Each entry should be quoted word for word, including every mark of punctuation.

DATA RECORDS section start

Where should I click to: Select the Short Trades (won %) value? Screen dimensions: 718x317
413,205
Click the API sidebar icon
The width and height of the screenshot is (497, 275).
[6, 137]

DATA RECORDS section end

EXERCISE OUTPUT ->
Where should I click to: Select the Short Trades (won %) value? Screen dimensions: 718x317
413,205
Click the API sidebar icon
The width and height of the screenshot is (497, 275).
[6, 137]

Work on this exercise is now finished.